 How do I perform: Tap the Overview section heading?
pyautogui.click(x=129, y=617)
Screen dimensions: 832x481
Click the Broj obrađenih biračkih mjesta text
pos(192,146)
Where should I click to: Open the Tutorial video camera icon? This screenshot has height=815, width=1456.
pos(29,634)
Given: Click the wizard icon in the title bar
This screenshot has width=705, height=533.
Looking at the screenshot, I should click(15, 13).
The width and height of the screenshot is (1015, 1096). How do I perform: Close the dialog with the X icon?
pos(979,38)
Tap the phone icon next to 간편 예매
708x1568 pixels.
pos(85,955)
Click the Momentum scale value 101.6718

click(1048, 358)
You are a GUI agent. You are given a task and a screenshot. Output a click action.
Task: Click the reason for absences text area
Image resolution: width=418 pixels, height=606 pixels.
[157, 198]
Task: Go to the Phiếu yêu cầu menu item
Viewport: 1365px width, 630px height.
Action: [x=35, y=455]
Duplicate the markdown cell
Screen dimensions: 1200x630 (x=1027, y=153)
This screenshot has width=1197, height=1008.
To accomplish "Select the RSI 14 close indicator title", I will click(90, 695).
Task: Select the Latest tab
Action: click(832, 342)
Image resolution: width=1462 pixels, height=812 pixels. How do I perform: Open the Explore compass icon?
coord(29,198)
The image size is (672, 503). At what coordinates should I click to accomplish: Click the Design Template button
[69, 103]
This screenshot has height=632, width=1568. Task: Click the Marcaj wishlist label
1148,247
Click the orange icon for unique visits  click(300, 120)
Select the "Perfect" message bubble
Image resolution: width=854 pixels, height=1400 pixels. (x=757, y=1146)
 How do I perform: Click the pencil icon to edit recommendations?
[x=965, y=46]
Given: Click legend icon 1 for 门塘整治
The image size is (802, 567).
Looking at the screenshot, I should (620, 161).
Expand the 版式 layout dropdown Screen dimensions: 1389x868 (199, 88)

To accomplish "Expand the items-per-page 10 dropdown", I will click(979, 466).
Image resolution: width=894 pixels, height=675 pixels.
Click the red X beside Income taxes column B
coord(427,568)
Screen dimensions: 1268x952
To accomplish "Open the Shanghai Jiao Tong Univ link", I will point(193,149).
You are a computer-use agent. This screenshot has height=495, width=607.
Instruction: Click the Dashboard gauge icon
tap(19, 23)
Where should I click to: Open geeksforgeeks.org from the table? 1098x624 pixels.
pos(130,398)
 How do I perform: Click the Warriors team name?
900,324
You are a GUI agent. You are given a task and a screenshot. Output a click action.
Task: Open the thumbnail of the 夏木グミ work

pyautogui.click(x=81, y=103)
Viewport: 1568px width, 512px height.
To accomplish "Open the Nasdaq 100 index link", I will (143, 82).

....................

Some lines in the data above hold the string "Expand". Find and copy each of them.

Expand the 版式 layout dropdown Screen dimensions: 1389x868 (199, 88)
To accomplish "Expand the items-per-page 10 dropdown", I will click(979, 466).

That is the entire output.